Project Archaeology, which develops archaeological-based curriculum for elementary students, was one of 17 organizations or projects to receive a Partner in Conservation award. Crystal Alegria, Montana Project Archaeology coordinator, and Jeannie Moe, national Project Archaeology lead for the Bureau of Land Management, received the award from Secretary of the Interior Ken Salazar at ceremonies held this fall in Washington, D.C. Four of the winning projects, including Project Archaeology, are partnerships with the BLM.

"It was an honor to receive this award on behalf of the entire Project Archaeology program and all of our national partners," Alegria said. "This award recognizes all of the important work we are doing together."

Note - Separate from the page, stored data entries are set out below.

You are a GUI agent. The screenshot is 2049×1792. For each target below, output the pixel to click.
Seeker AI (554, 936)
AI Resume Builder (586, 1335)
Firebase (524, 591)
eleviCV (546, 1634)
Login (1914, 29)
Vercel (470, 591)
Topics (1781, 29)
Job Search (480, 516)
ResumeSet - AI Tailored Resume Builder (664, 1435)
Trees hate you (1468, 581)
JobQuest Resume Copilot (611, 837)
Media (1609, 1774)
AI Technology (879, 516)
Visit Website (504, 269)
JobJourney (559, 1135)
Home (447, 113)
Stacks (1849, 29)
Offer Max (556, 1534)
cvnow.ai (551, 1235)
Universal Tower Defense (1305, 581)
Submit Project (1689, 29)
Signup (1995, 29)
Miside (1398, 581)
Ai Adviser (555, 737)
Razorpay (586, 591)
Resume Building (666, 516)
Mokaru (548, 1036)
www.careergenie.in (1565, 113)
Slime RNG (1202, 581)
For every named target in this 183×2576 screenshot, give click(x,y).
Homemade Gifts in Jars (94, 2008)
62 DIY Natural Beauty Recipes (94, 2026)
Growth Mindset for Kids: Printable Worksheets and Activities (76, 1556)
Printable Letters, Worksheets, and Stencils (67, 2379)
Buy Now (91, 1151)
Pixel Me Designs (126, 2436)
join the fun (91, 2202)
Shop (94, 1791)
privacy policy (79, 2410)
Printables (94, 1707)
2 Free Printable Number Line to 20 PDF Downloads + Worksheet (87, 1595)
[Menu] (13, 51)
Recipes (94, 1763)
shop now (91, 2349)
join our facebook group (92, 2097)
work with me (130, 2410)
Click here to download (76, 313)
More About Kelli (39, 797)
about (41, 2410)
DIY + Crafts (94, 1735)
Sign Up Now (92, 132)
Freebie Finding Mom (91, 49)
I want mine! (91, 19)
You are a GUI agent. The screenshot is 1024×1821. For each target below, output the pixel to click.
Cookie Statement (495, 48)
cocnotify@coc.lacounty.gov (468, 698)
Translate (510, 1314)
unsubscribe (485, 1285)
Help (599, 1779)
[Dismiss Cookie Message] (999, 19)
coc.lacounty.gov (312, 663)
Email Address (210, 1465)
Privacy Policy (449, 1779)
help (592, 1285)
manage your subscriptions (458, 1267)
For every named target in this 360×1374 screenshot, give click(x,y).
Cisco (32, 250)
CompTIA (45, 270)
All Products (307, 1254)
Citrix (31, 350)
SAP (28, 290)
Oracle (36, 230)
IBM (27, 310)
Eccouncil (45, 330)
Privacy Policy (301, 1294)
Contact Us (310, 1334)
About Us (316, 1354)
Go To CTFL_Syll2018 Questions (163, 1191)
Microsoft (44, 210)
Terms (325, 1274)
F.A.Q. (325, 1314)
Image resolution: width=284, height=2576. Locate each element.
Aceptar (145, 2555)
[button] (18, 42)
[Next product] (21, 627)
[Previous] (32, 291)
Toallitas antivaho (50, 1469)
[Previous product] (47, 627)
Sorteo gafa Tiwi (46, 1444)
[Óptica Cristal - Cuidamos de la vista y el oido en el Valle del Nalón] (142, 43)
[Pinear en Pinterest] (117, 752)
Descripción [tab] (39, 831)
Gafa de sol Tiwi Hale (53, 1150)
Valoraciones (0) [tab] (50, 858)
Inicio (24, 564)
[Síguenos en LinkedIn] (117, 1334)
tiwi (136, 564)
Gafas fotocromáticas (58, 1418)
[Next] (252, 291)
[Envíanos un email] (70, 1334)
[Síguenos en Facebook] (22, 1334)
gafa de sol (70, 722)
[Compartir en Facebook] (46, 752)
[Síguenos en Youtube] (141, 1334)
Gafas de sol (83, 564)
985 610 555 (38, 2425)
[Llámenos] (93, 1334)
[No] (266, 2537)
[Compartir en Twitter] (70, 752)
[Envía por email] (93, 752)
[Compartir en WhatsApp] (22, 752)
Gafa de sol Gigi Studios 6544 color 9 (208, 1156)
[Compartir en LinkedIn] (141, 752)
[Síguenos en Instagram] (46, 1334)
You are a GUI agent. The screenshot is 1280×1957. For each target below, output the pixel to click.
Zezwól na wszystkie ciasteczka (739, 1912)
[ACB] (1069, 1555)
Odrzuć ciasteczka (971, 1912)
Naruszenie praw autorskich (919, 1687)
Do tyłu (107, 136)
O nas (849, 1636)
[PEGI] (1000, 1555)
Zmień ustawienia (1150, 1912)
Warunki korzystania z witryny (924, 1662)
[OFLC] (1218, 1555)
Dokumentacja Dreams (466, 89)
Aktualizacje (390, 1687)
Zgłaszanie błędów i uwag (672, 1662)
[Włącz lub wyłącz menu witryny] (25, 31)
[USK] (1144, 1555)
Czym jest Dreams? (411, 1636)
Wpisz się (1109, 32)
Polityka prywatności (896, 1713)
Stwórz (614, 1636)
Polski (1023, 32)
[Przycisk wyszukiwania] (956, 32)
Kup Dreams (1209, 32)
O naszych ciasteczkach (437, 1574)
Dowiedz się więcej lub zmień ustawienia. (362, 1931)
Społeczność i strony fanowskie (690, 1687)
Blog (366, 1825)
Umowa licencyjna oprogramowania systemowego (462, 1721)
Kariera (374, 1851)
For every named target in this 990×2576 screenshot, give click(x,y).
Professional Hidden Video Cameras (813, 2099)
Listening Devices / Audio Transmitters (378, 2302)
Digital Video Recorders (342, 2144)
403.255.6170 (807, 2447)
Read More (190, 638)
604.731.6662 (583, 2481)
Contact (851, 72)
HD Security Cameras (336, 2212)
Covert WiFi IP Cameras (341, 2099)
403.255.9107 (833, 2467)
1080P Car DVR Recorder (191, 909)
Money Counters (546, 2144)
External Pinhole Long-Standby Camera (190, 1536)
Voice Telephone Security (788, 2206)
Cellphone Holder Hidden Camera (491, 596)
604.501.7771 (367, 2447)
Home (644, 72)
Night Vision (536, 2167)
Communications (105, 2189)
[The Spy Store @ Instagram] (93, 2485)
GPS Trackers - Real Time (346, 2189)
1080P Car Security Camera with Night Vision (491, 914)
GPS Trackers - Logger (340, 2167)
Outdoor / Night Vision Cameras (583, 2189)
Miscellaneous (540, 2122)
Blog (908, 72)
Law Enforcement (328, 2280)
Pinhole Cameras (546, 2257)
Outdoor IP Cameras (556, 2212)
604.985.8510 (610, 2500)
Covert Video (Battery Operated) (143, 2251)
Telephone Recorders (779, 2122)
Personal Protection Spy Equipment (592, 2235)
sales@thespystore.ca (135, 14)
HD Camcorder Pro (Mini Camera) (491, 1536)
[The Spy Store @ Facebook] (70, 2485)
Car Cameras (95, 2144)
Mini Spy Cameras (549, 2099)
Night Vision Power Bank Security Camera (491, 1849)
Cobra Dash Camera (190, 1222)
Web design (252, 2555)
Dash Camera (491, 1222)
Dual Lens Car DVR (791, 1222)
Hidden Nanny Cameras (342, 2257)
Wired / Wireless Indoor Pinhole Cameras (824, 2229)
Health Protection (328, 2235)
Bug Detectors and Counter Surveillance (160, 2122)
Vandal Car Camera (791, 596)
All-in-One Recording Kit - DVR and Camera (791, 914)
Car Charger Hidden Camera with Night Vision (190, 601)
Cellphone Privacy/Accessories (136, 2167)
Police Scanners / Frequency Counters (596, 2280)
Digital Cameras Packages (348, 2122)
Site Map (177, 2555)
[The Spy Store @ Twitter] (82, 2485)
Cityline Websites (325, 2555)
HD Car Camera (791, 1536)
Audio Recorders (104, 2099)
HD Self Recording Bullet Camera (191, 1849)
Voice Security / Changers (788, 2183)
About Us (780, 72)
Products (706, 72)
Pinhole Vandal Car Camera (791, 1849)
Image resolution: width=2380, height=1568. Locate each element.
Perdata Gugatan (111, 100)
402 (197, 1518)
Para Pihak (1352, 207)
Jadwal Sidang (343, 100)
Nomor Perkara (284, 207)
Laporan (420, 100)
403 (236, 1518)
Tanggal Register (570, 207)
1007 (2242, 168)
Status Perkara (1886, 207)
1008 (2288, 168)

Project Archaeology, which is based in the MSU Department of Sociology and Anthropology, promotes knowledge about protecting archaeological sites by working with teachers and developing archaeology curriculum as hands-on projects for students. It does so with a network of state and regional programs that has reached more than 10,000 teachers since 1990. The teachers, in turn, have reached an estimated 200,000 students annually. The organization works with programs in 29 states, including Montana.

The 20-year-old organization has been based at MSU since 2001. It was originally formed to educate the public as a way to prevent looting of archaeological sites on public lands.

"We have been working on archaeological conservation for more than 20 years -- that's what it takes in terms of time to make a difference," Moe said. While Moe is a BLM employee, she is also based at MSU.

Alegria said the award that recognized effective partnerships was particularly rewarding because "everything we do here involves partnerships."

Alegria said future plans for Project Archaeology include retaining and sustaining partnerships with states already in its network as well as developing new partnerships.

"We will look for new audiences, new learning situations," Alegria said.